This week’s travel dream: France’s lighthouse coast

The coast of Brittany is a place of tiny villages, oceanfront cliffs, and wild, empty beaches.

The end of the world is not that hard to get to, said Marta Zaraska in The Washington Post. If you ever visit westernmost Brittany, the locals can tell you how to find it. The whole region is called Finistère, or “end of the earth,” but to stand on the spot itself you must find a crumbling road near the village of Ruscumunoc, follow it west until it stops, then walk an overgrown path to the crest of a hill. There, the ground “suddenly drops toward the Atlantic Ocean,” and “France is no more.” A small sign will help you get your bearings: “New York 5,080 km.” You’ll probably be the only person in sight.
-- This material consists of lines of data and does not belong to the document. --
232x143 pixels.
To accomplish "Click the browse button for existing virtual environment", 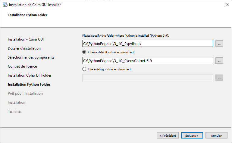I will [219, 78].
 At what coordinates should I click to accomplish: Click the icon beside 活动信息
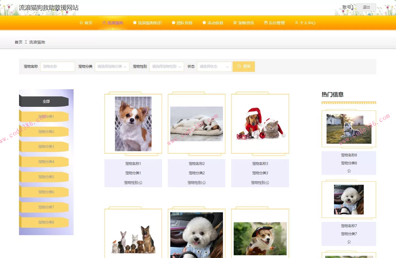pyautogui.click(x=204, y=23)

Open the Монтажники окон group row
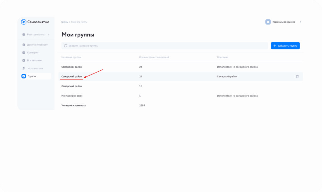(72, 96)
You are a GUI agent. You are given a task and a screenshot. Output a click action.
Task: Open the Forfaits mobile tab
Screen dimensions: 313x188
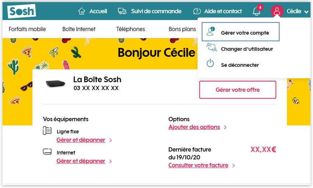click(27, 29)
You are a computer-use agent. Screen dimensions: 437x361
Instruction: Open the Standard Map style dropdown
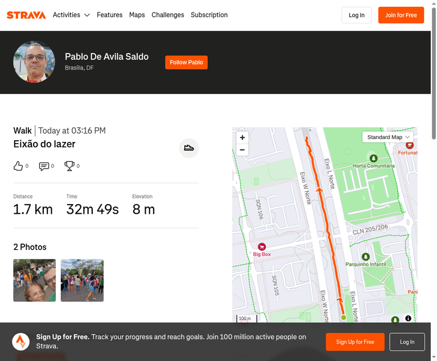tap(387, 137)
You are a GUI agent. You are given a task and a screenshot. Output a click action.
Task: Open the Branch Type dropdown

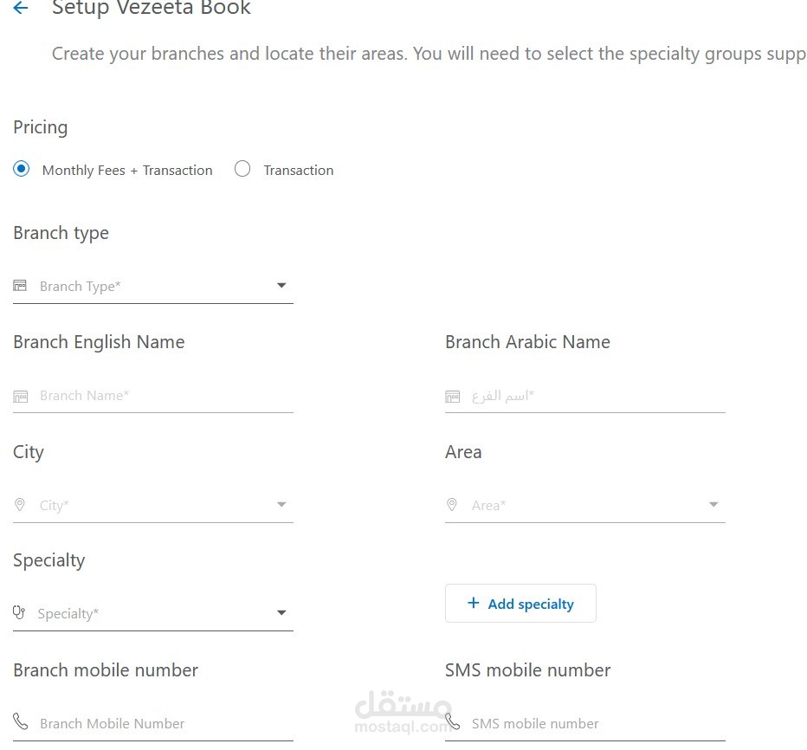click(x=281, y=286)
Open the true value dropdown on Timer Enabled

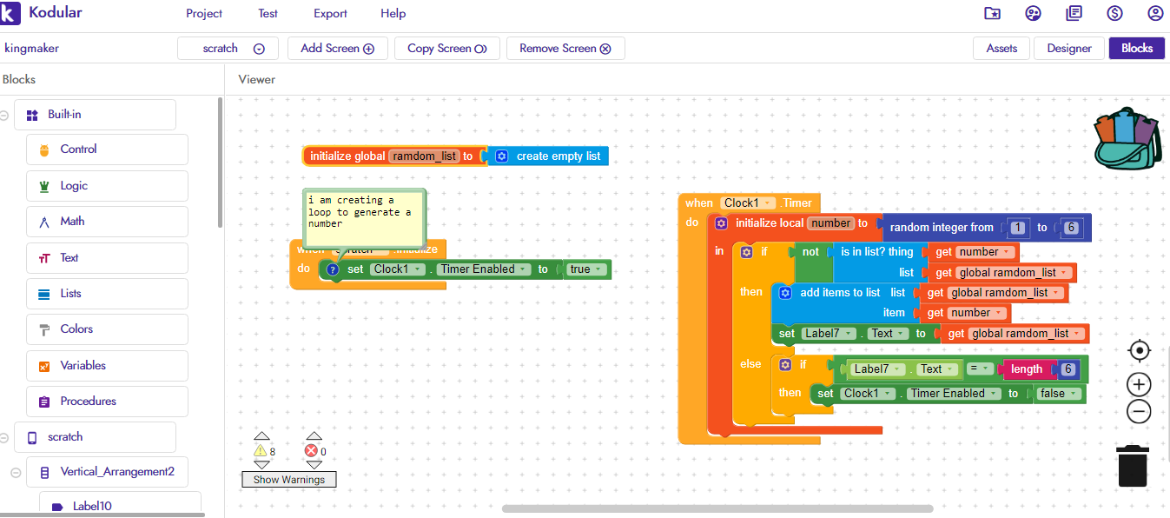pos(599,269)

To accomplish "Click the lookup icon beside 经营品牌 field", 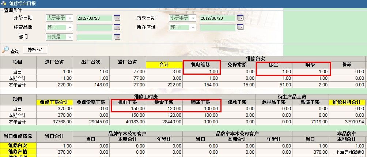I will 117,27.
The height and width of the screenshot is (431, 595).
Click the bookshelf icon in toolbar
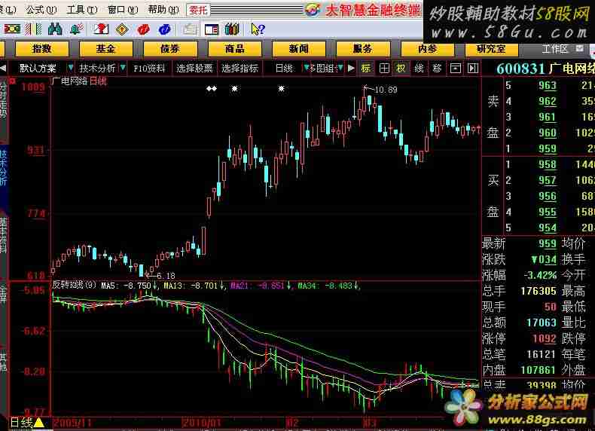coord(233,29)
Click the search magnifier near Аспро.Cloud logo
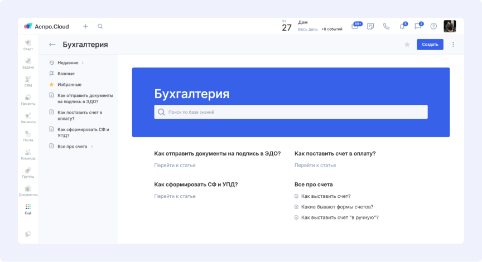 (x=100, y=26)
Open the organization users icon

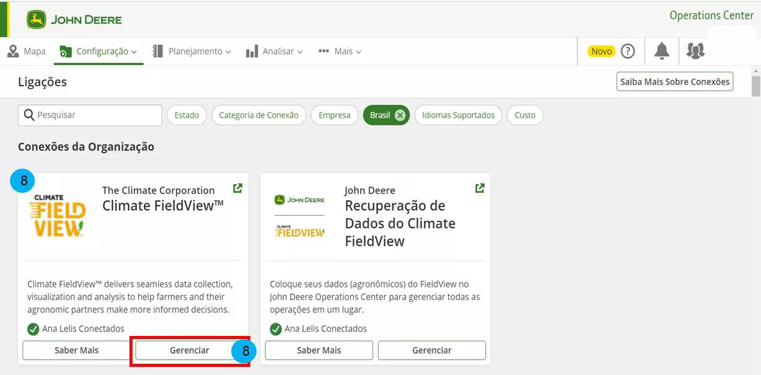click(x=695, y=51)
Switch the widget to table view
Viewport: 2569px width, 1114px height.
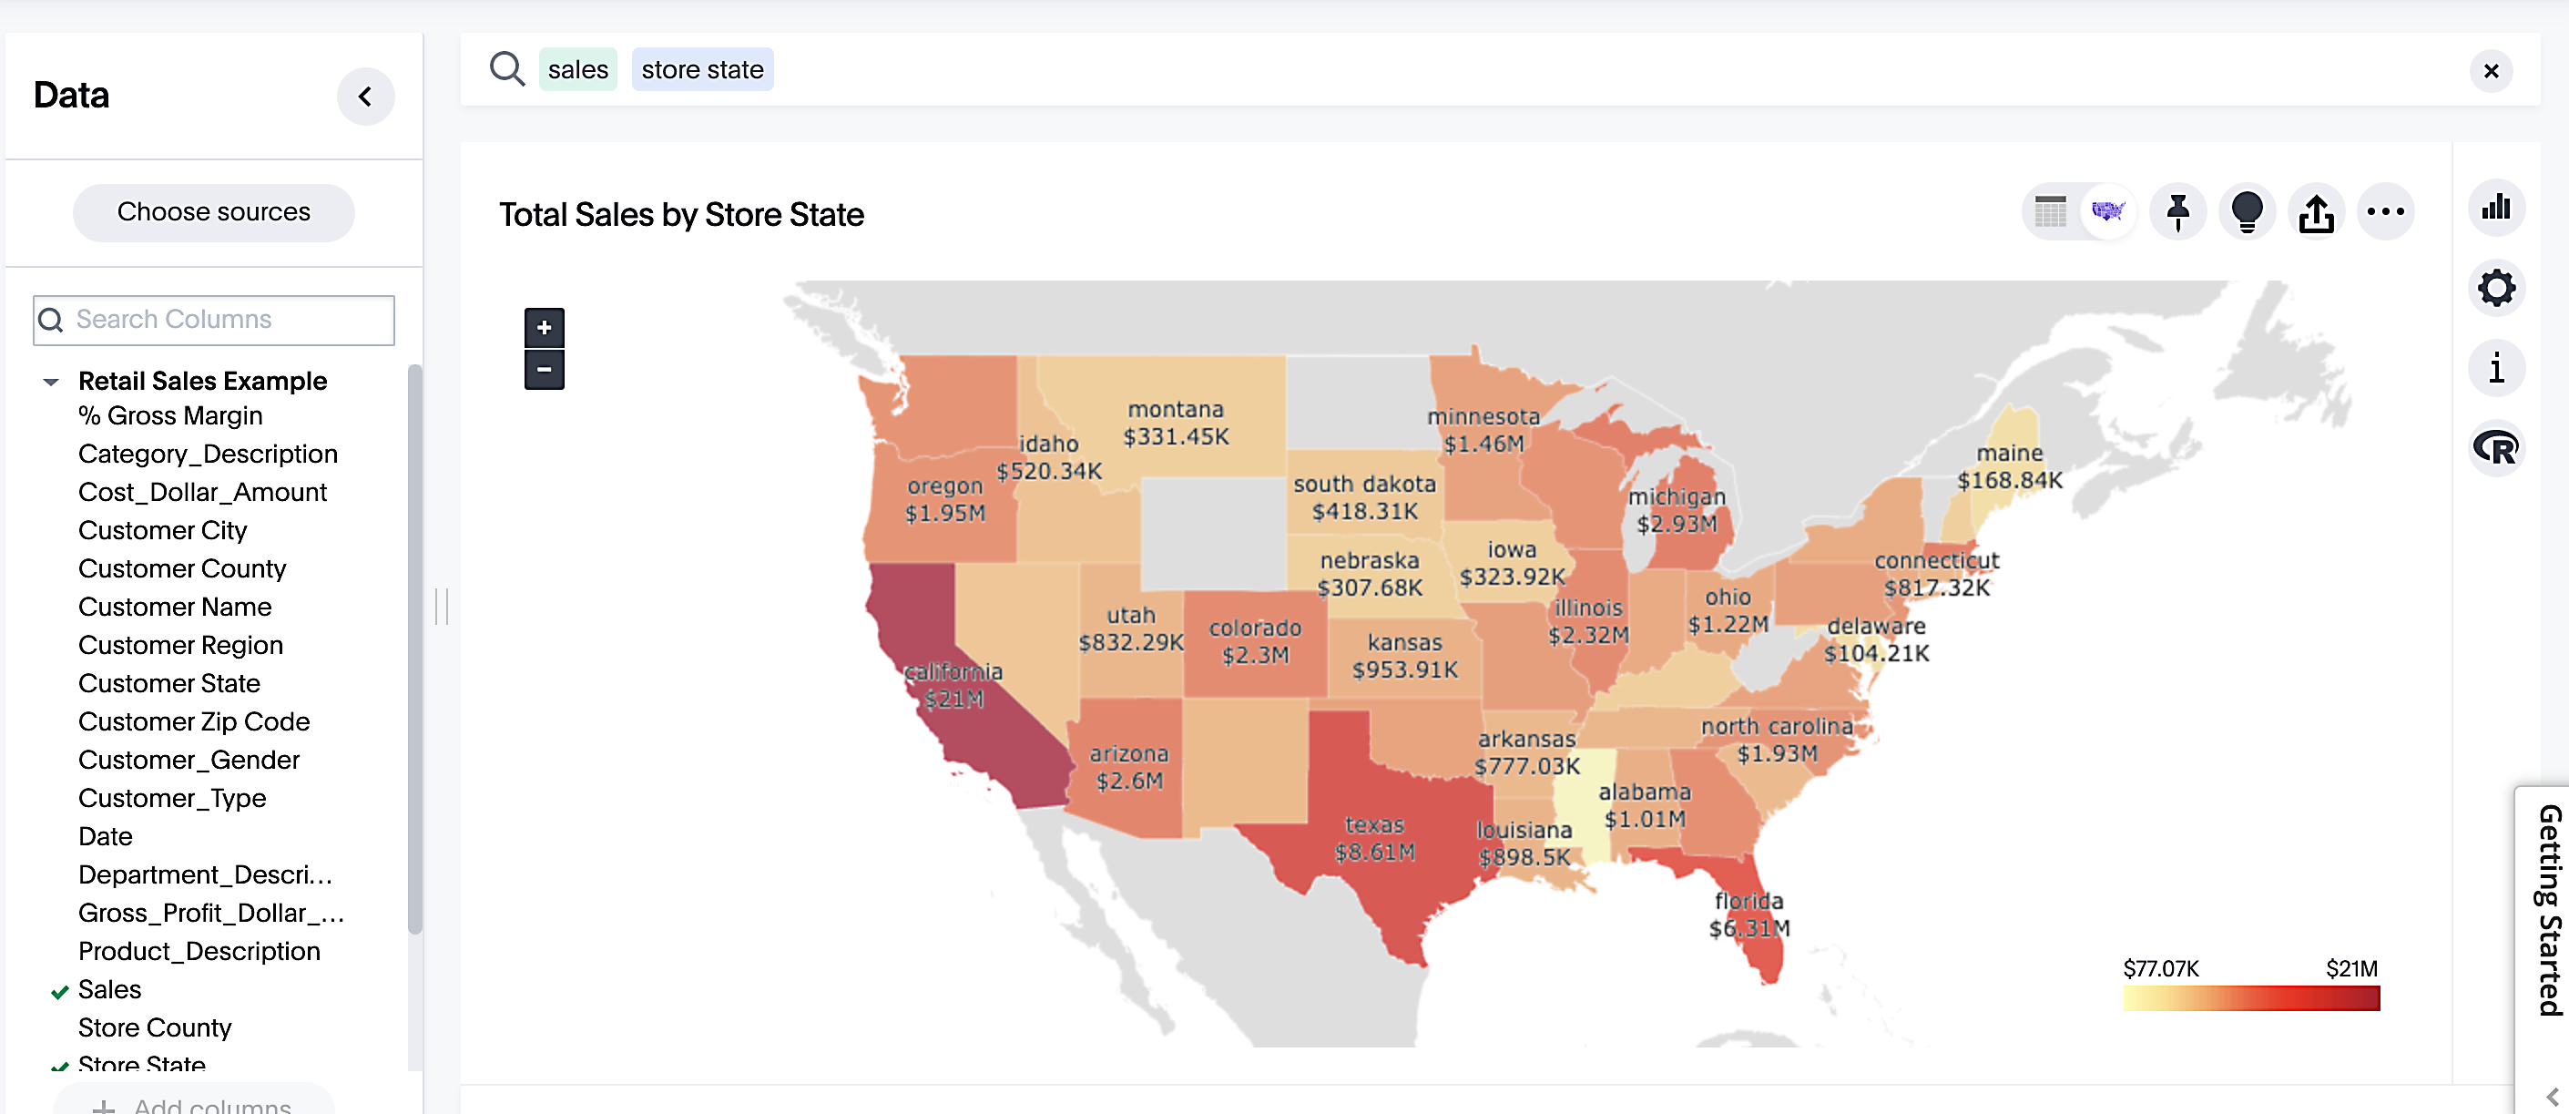pyautogui.click(x=2049, y=211)
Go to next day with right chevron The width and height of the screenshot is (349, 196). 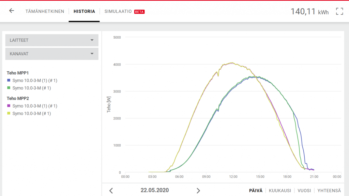coord(198,191)
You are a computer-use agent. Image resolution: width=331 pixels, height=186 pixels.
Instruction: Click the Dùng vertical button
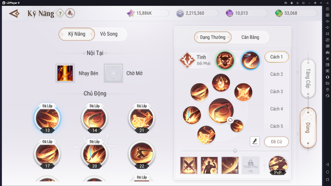tap(308, 128)
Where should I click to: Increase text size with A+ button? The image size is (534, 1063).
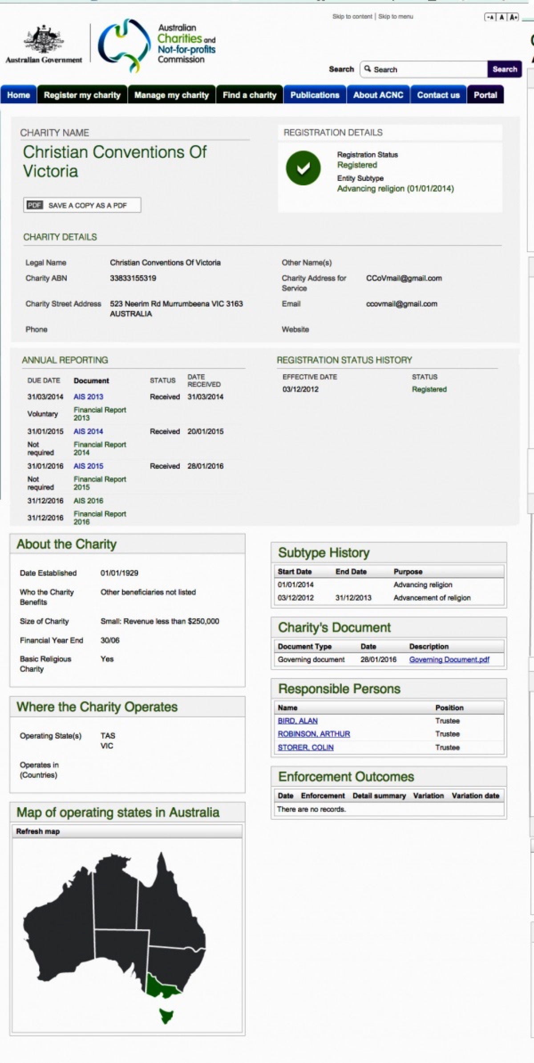point(514,17)
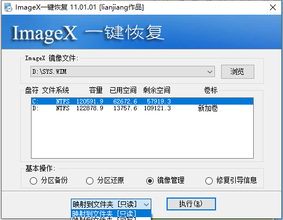Click the 浏览 browse button
283x220 pixels.
tap(237, 71)
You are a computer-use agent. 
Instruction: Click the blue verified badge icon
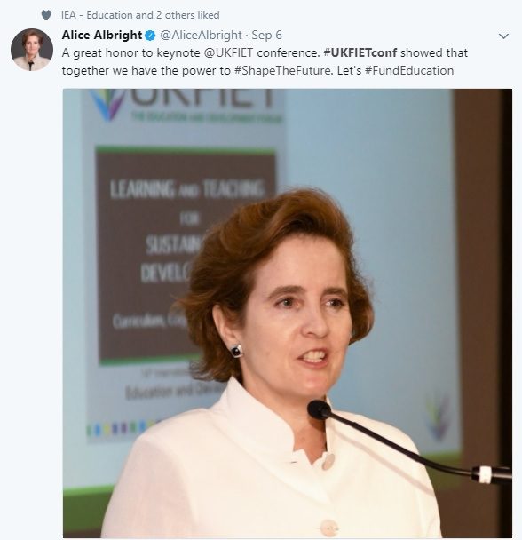point(150,36)
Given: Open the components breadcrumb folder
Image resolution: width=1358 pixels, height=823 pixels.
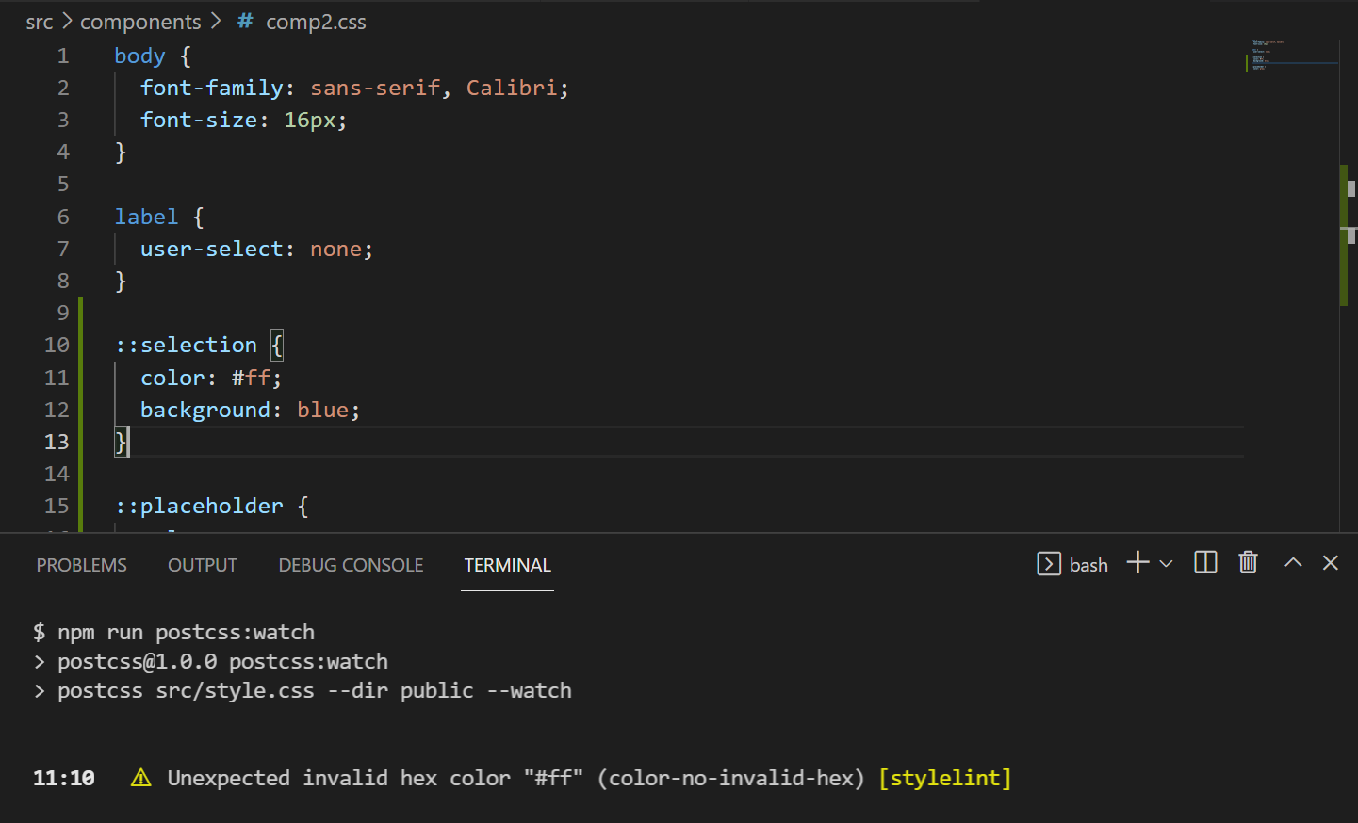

The coast of Brittany specializes in such places. It’s a “land that time forgot,” a place of tiny villages, oceanfront cliffs, and wild, empty beaches. Determined to explore it, I recently built a trip around visiting its lighthouses, which number a remarkable 148 and include one that dates to the 1690s. “For me, there’s nothing better in Brittany than walking,” and I say that even after climbing the 307 steps of the 19th-century Eckmühl Lighthouse, one of the tallest in the world. The coast is spectacular, and loaded with surprises. Near the 1835 lighthouse at St.-Mathieu, I stumbled upon bunkers, covered in tall grass, that had been built by the Germans when they were hoping to defend occupied France from Allied invasion.